Knockdown of SOCS-3 suppresses MDP-mediated Nod2 degradation. A, wild-type, Nod2-deficient, or Rip2-deficient BMDM were pretreated with LPS (0.2 ng/ml) for 6 h and then stimulated with MDP (100 μg/ml) for the indicated times. Cell extracts were subjected to Western blot analysis for SOCS-3 and actin. B, RAW264.7 cells were pretreated with LPS or IFN-γ for 6 h and then incubated with MDP for the indicated times. Nod2 was immunoprecipitated (IP) with anti-Nod2 antibody. Nod2-associated SOCS-3 was detected by Western blotting. C, HEK293T cells were transfected with FLAG-Nod2 and various concentrations of FLAG-SOCS-3 plasmids. Forty-eight hours after transfection, total cellular proteins were extracted. Cell extracts were immunoprecipitated with anti-Nod2 antibody. Co-precipitated proteins were analyzed by Western blotting with anti-SOCS-3 antibody. D, HEK293T cells were transfected with the expression vectors for FLAG-SOCS-3 and HA-Nod2 deletion mutants. SOCS-3 was immunoprecipitated with anti-FLAG antibody. SOCS-3-associated Nod2 deletion mutants were detected by Western blotting using anti-HA antibody. E, RAW264.7 cells were transfected with siRNAs for SOCS-3 and control siRNAs.
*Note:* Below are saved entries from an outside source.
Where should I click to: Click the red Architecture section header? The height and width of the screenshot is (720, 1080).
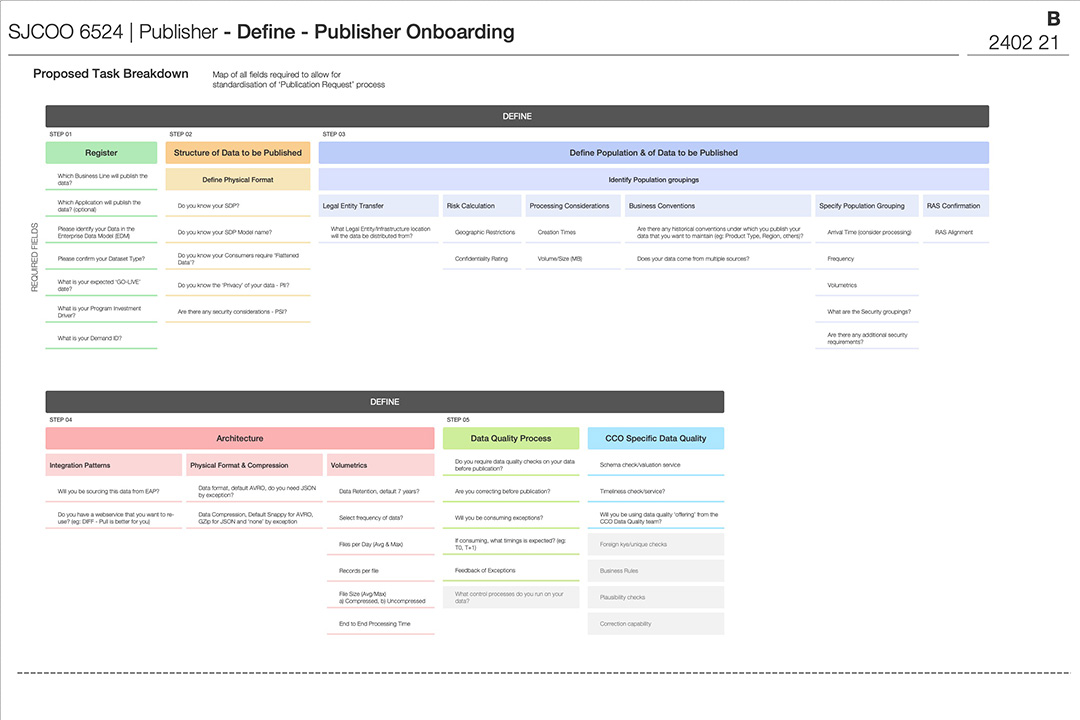pyautogui.click(x=240, y=438)
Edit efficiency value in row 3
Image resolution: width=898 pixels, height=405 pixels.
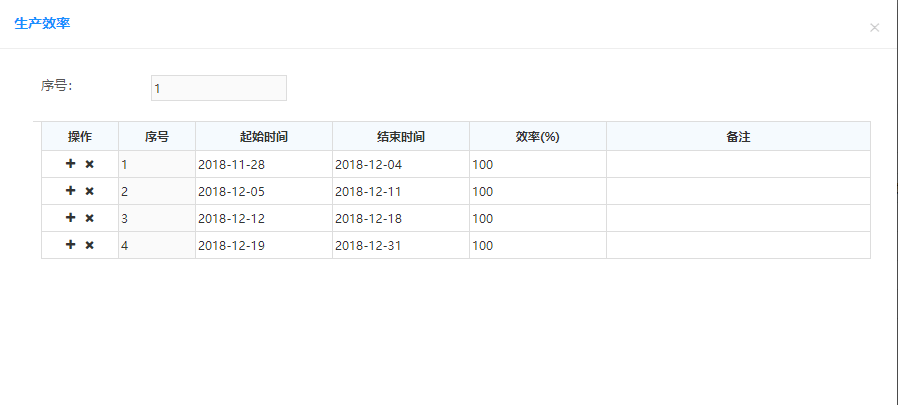pyautogui.click(x=538, y=218)
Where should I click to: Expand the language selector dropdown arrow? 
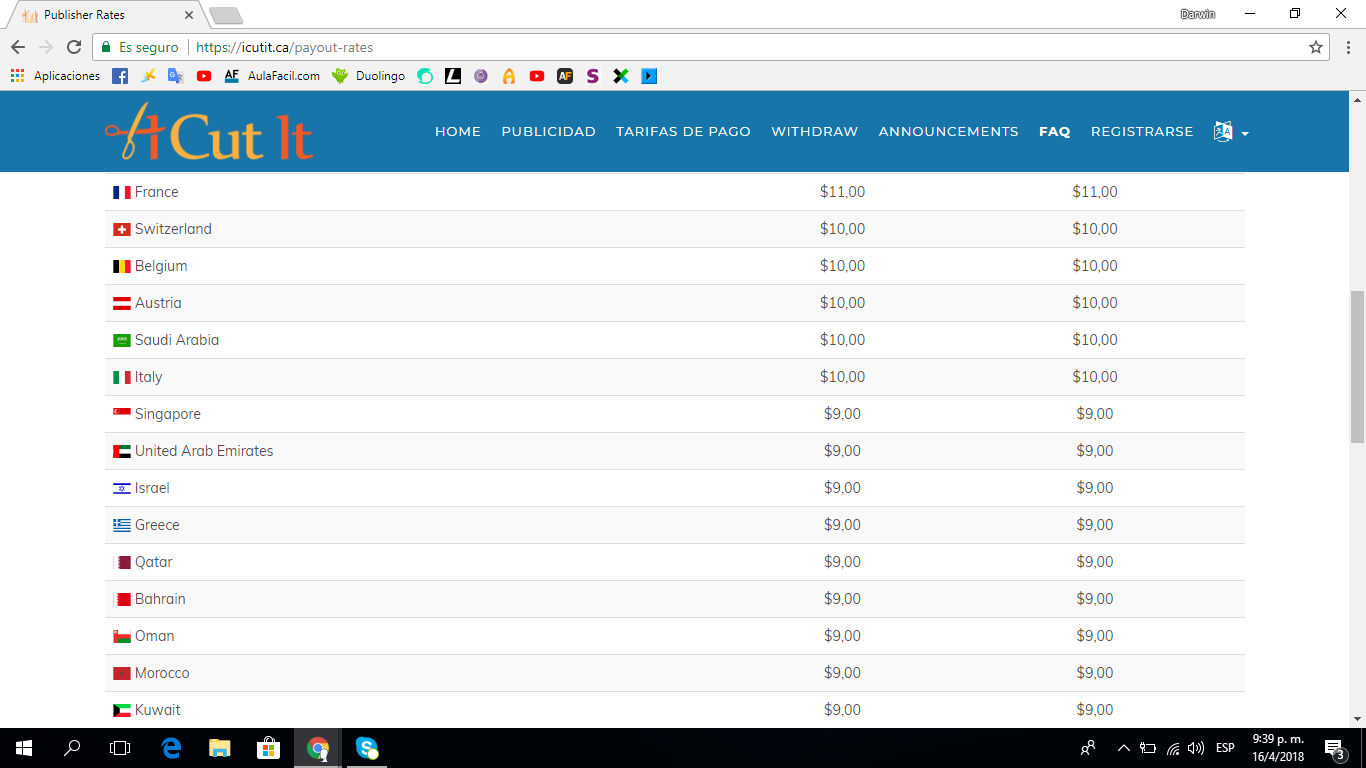(1245, 133)
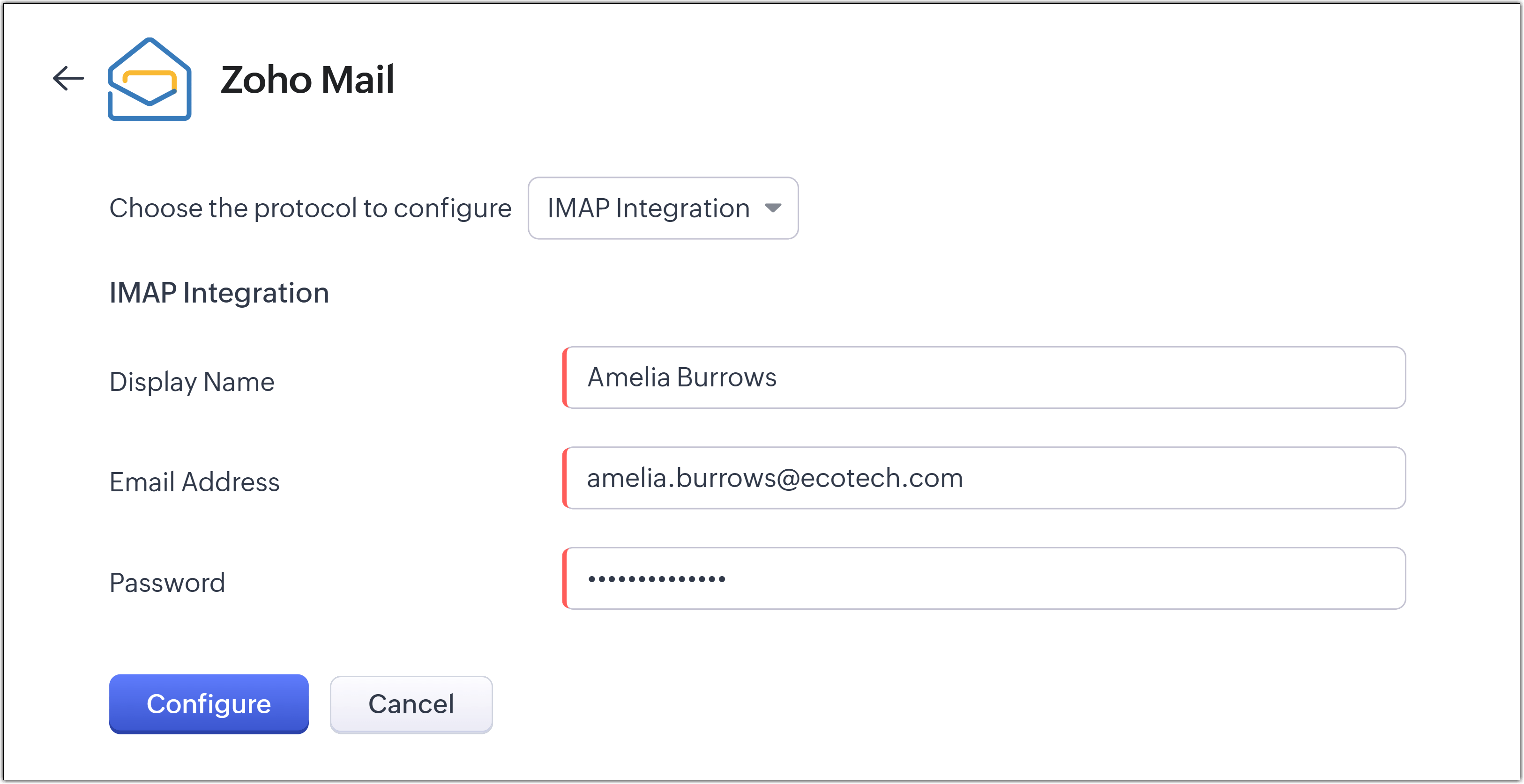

Forty-eight hours after transfection, cells were treated with LPS (0.5 ng/ml) for 6 h and then stimulated with MDP for the indicated times. Cell extracts were subjected to Western blot analysis for Nod2, Rip2, SOCS-3, and actin. Data are representative of three independent experiments with similar results. n.s., nonspecific; E.V., empty vector; Scr, scrambled.

FIGURE 8.

MDP tolerance is mediated by Nod2 and Rip2 down-regulation in vivo. Wild-type or Nod2-deficient mice were injected with 2 ml of autoclaved 4% thioglycollate intraperitoneally. Five days after thioglycollate treatment, MDP (35 mg/kg) was administered to the mice intraperitoneally for the indicated times, and then the mice were reinjected with MDP. Three hours after the second MDP injection, peritoneal fluid and macrophages were collected (n = 3 per group). A, IL-6 and TNF-α in peritoneal fluid were measured by ELISA. Mean value is indicated by a bar. B and C, cell extracts were subjected to Western blot analysis for TNF-α, Nod2, Rip2, Hsp90, and p38. RAW264.7 cells treated with IFN-γ (100 units/ml) were used as a positive control. D, model of MDP tolerance mediated by rapid Nod2 degradation. MDP stimulation causes rapid dissociation of the Nod2·Hsp90 complex (1). MDP-induced SOCS-3 binds to Nod2 (2). Nod2 undergoes polyubiquitination and proteasome-mediated degradation, resulting in reduced responsiveness to subsequent MDP. inj., injection.